┌────────

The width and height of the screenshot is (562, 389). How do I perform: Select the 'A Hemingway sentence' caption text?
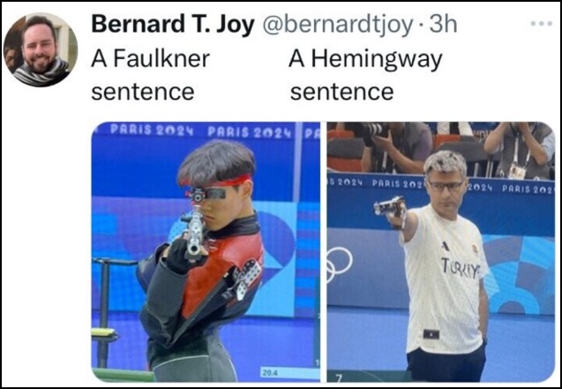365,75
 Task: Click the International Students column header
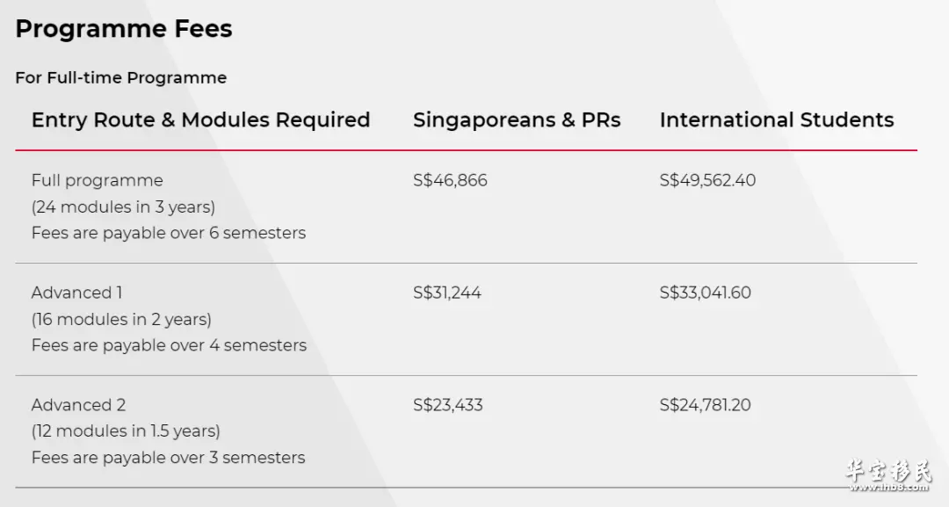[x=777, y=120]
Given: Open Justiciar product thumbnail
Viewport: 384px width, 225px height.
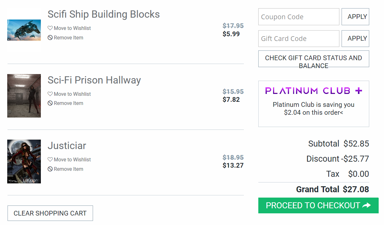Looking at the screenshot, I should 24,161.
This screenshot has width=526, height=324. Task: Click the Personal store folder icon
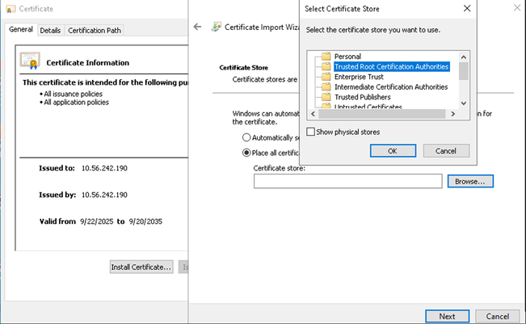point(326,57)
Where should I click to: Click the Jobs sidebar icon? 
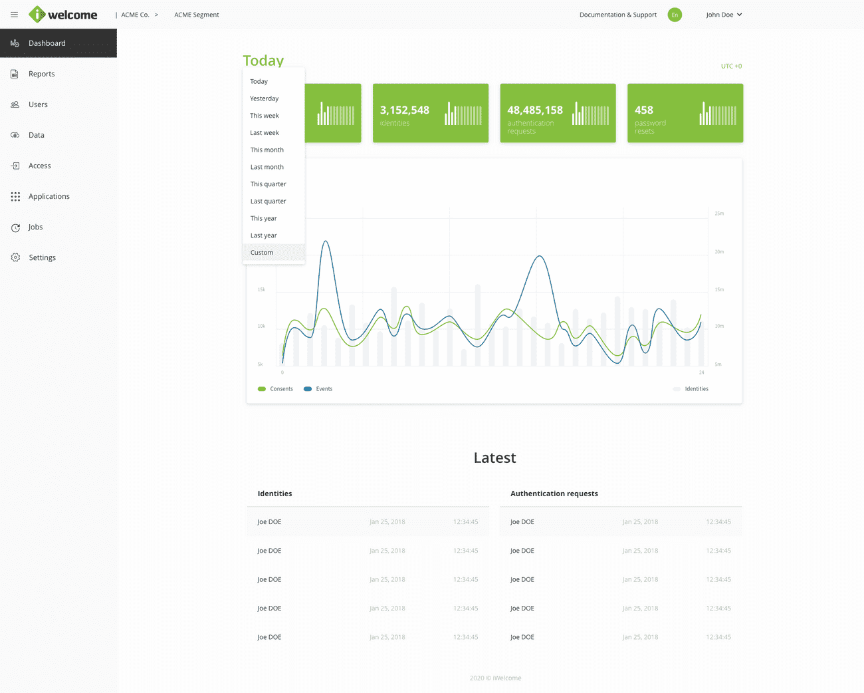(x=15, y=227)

└────────
┌────────

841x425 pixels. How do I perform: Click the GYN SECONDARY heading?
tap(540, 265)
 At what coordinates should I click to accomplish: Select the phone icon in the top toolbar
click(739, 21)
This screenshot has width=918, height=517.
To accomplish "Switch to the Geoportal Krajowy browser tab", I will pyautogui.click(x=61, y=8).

└────────
┌────────

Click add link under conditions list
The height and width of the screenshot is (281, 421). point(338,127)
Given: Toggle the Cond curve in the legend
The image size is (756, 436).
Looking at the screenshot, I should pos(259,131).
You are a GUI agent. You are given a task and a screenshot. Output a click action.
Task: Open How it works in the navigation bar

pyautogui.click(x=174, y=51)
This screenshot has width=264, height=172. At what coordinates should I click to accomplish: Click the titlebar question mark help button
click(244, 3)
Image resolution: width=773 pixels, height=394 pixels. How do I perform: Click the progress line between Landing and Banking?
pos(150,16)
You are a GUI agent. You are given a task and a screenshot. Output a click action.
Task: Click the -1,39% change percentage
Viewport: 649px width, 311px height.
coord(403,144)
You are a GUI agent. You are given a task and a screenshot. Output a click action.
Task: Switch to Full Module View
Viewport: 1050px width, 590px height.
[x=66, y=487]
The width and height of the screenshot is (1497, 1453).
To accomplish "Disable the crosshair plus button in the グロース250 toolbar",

└────────

Aim of the exercise
Report every line of the records above that contains the string "Viewport". Case counts.

Answer below
Viewport: 384px width, 225px height.
Viewport: 649px width, 311px height.
Viewport: 1050px width, 590px height.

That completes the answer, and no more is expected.